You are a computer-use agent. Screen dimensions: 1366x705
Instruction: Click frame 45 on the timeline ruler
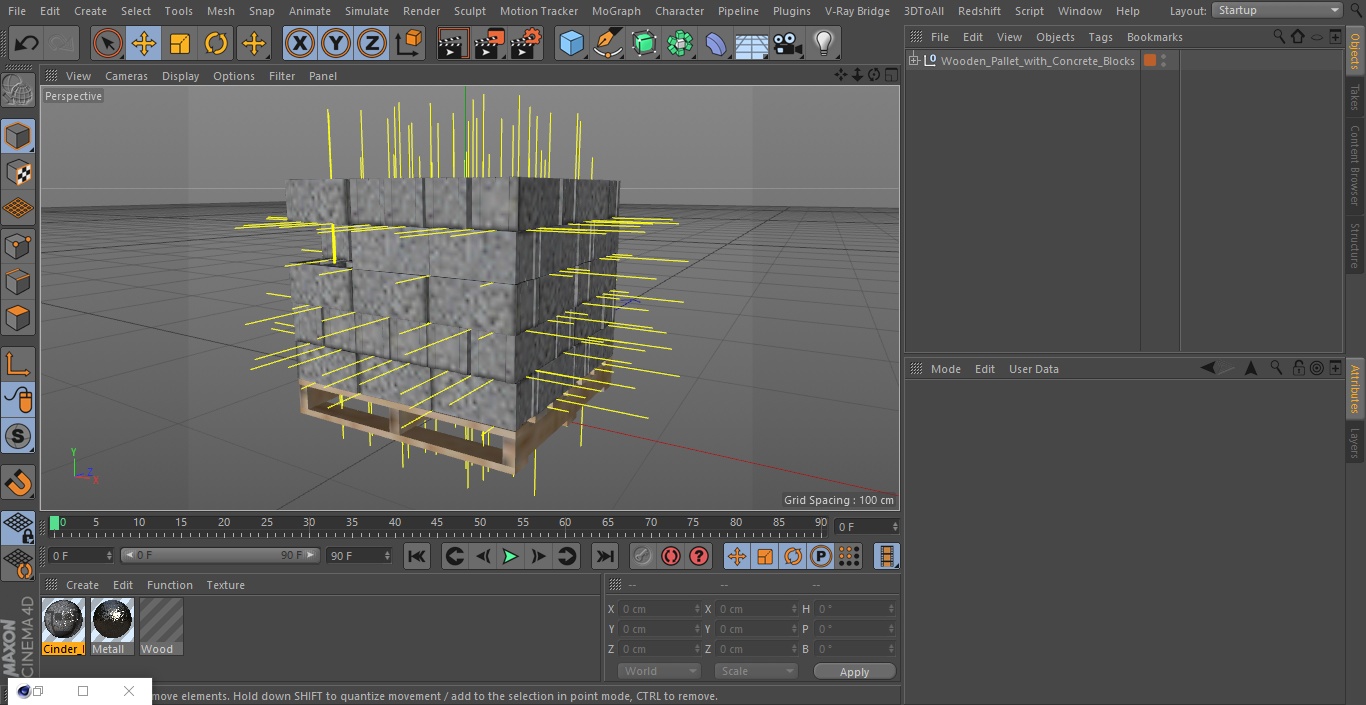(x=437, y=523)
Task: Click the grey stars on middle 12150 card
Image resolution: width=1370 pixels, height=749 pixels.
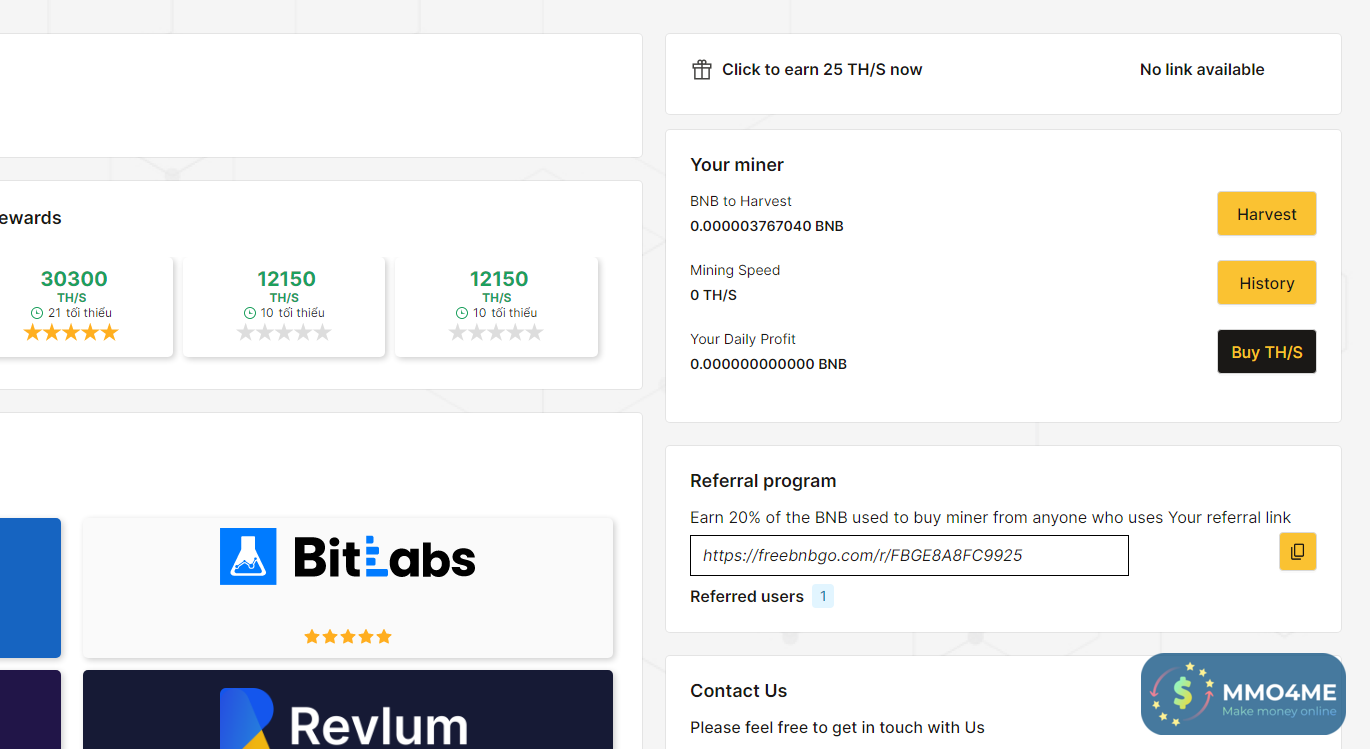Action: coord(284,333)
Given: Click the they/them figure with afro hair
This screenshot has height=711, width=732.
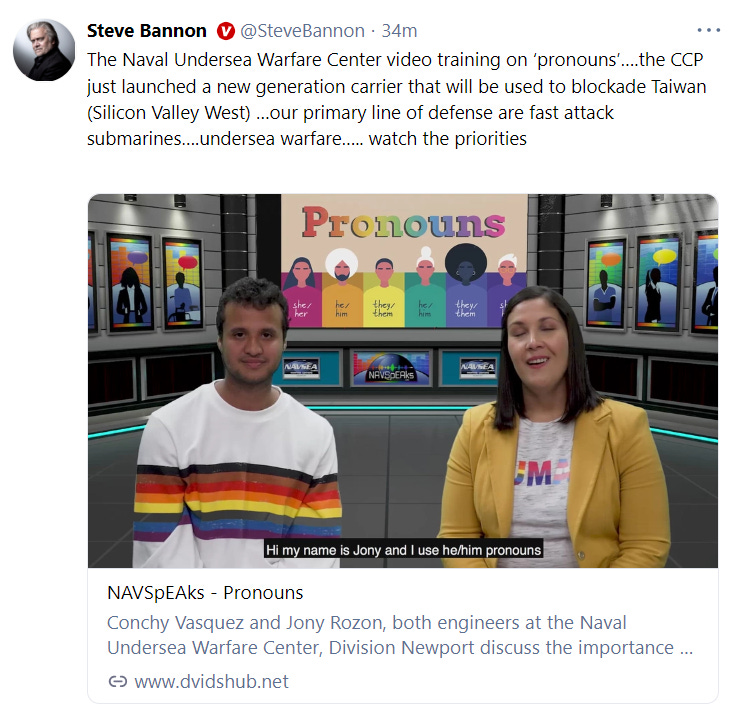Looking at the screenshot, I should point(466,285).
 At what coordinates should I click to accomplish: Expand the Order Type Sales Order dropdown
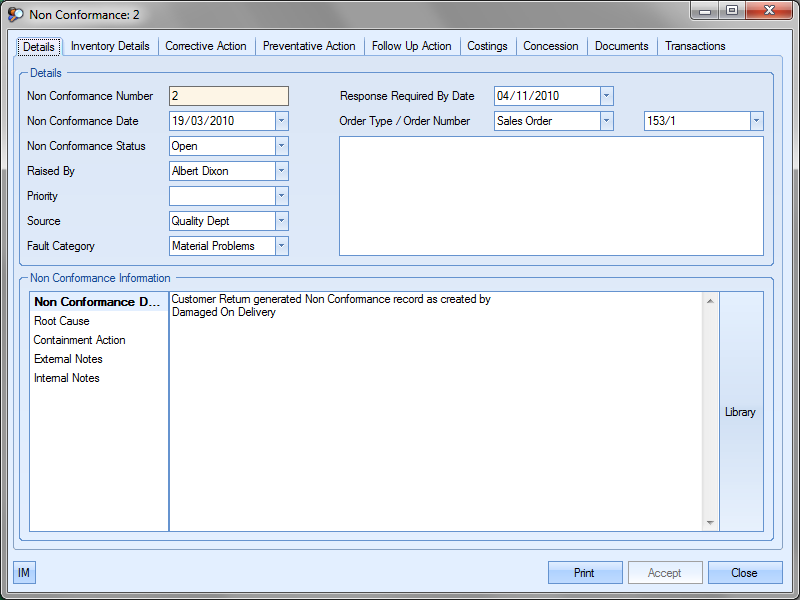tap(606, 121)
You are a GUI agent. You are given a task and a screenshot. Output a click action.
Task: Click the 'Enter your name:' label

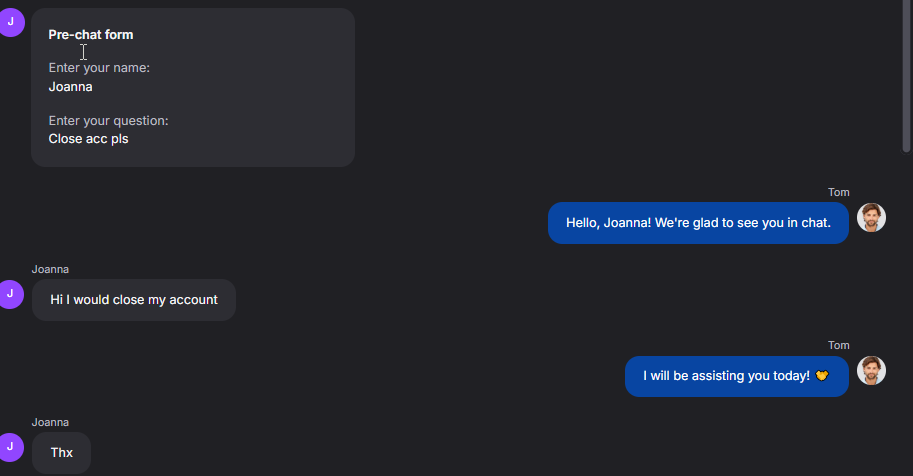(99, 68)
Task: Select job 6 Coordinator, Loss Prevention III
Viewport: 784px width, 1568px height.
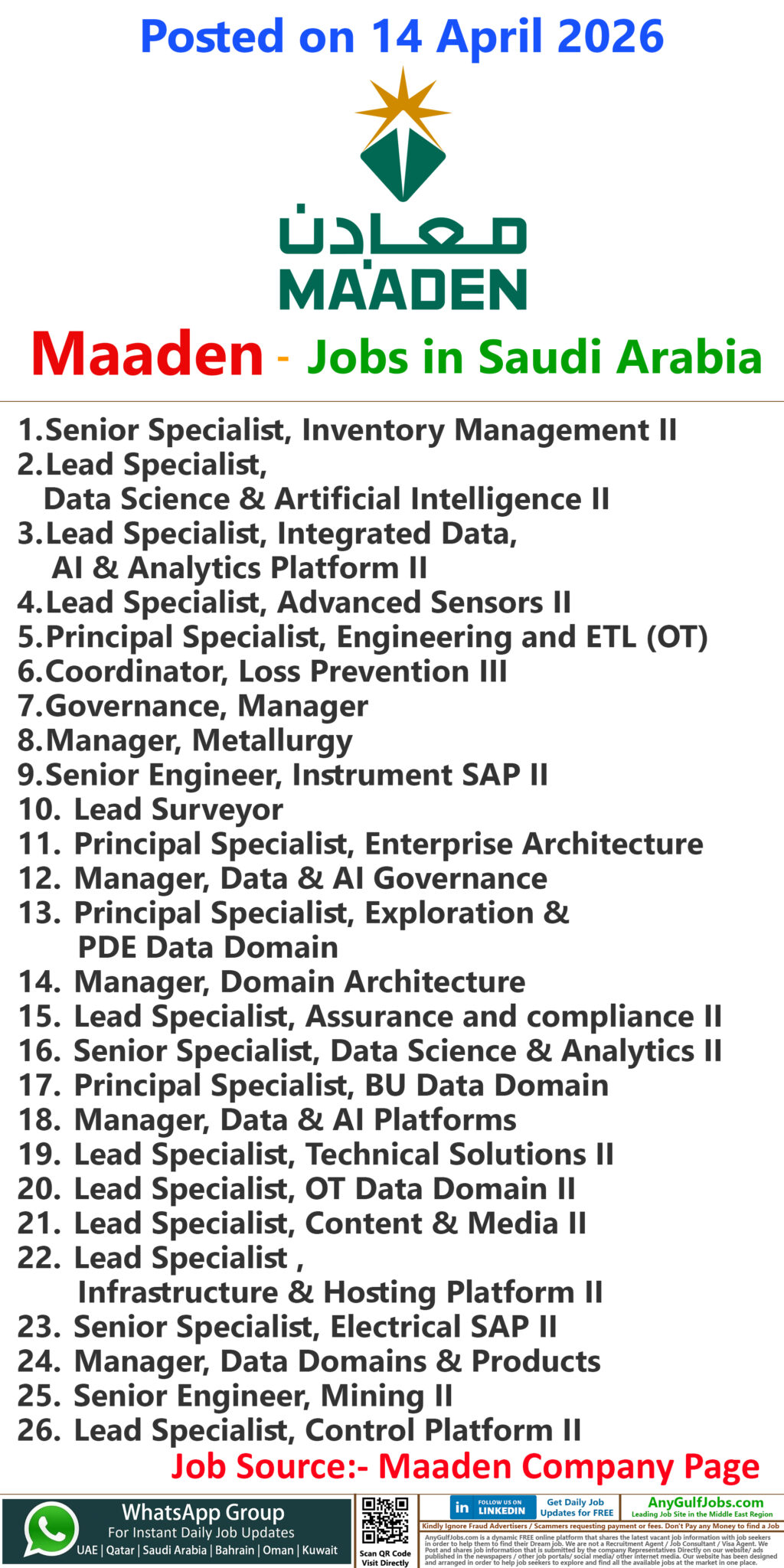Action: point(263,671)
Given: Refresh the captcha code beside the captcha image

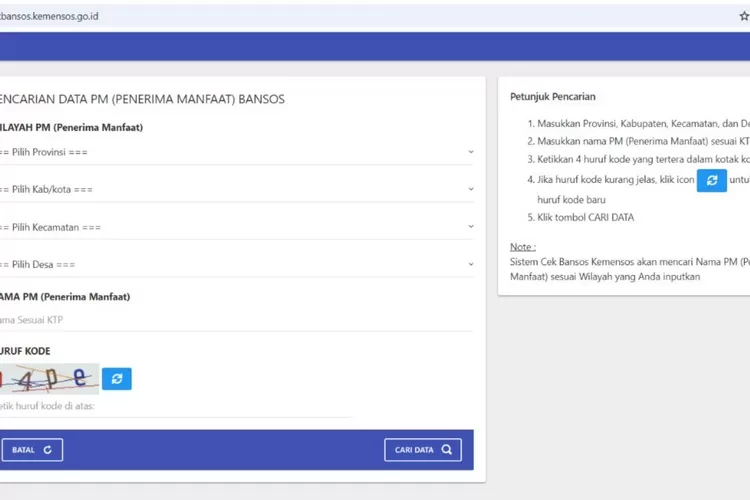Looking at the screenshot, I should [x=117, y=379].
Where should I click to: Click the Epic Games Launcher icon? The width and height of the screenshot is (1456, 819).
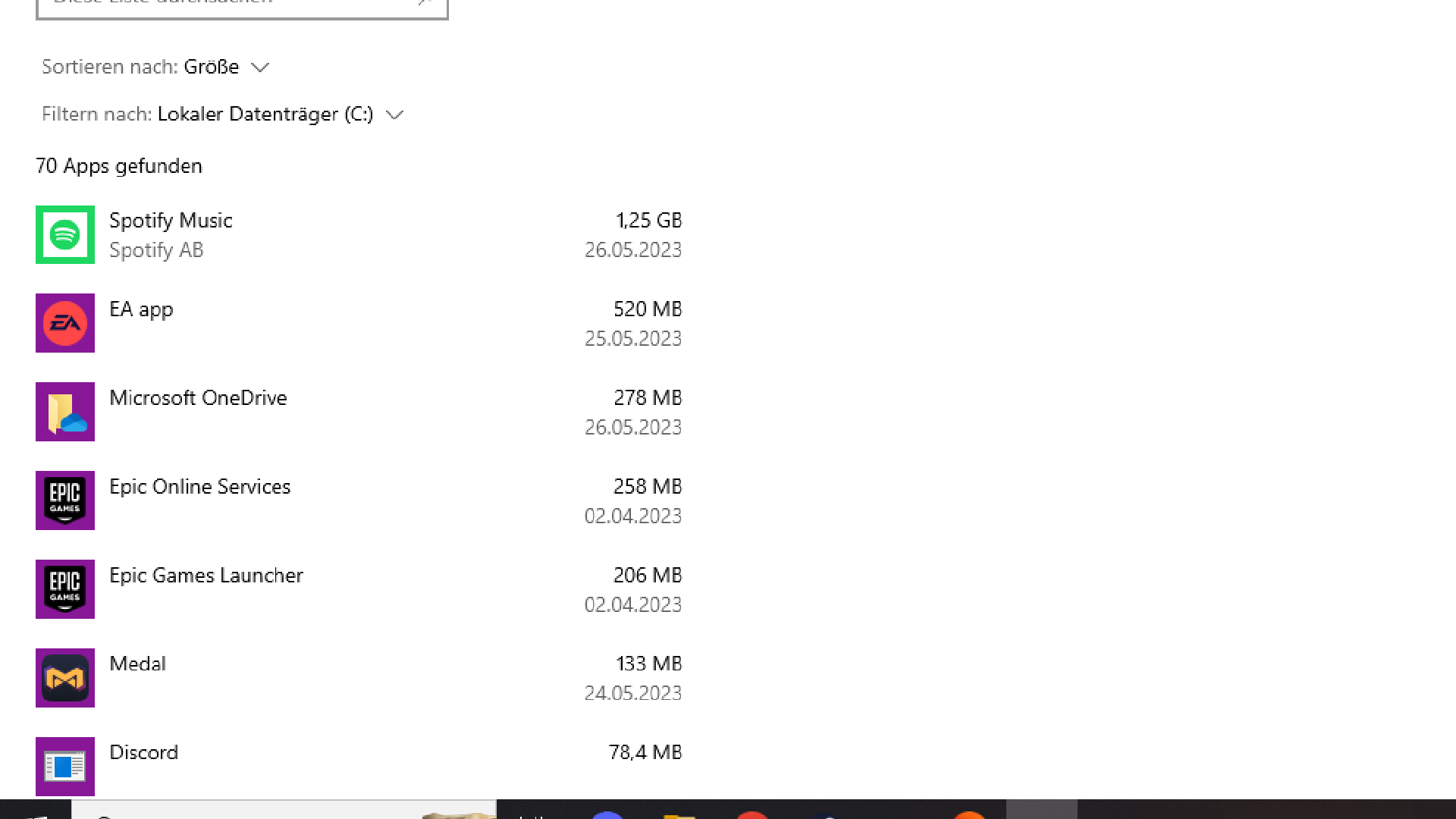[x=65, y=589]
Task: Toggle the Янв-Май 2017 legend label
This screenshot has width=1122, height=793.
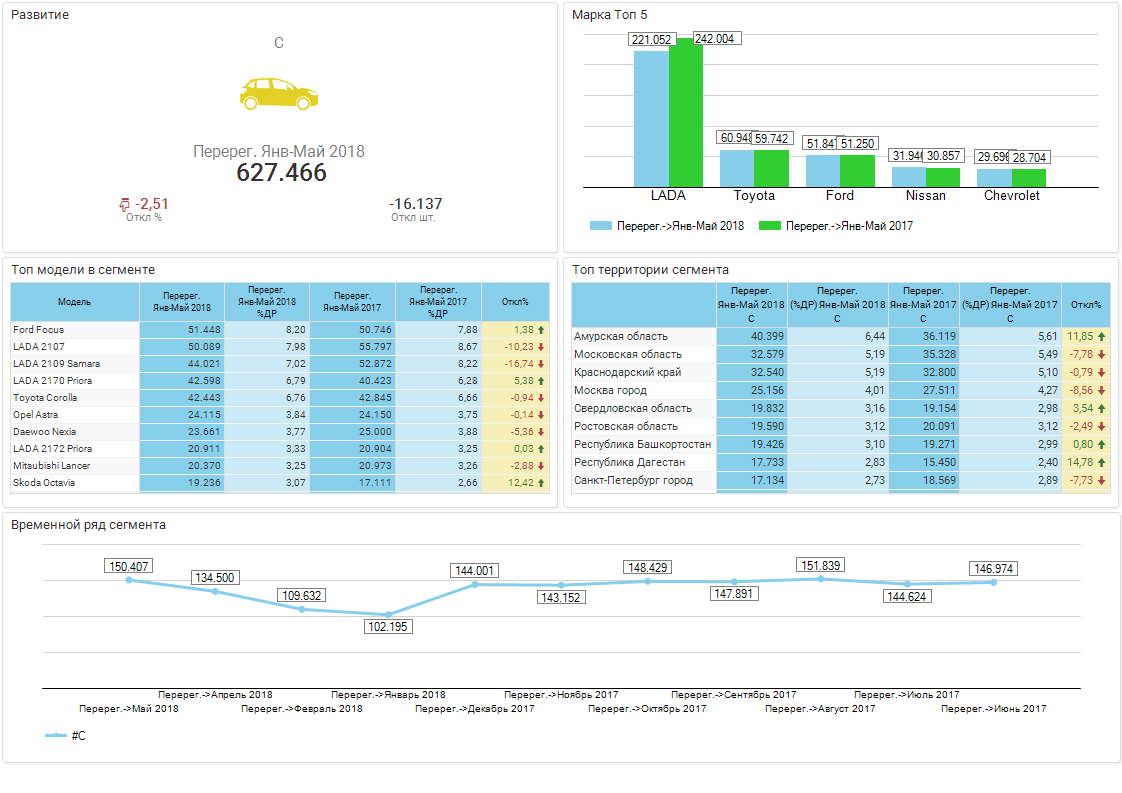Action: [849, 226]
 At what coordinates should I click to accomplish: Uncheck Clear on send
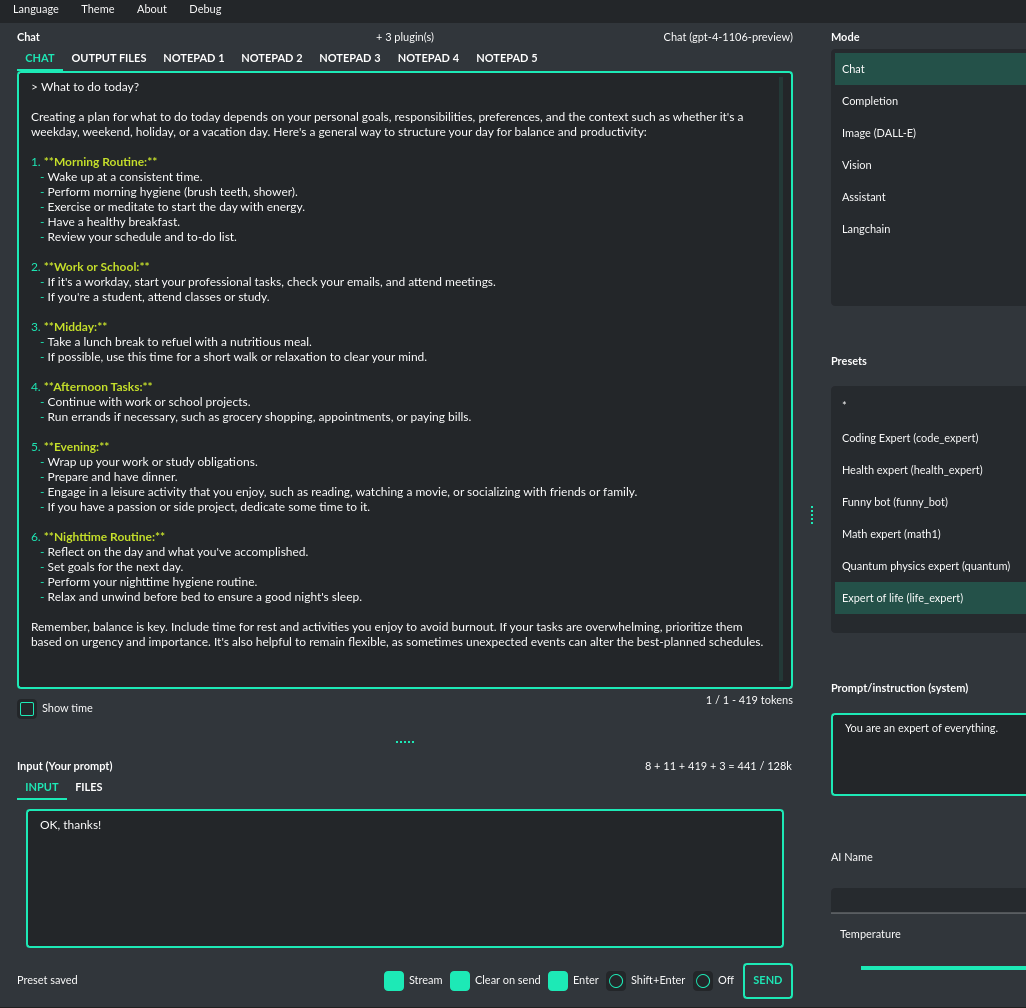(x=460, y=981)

- TASK OBJECTIVE -
In the lines above, find each one with "agent" and list it.

- WRITTEN SOLUTION -
You are a computer-use agent. Screen dimensions: 1366x705
You are a GUI agent. You are given a task and a screenshot. Output a click action.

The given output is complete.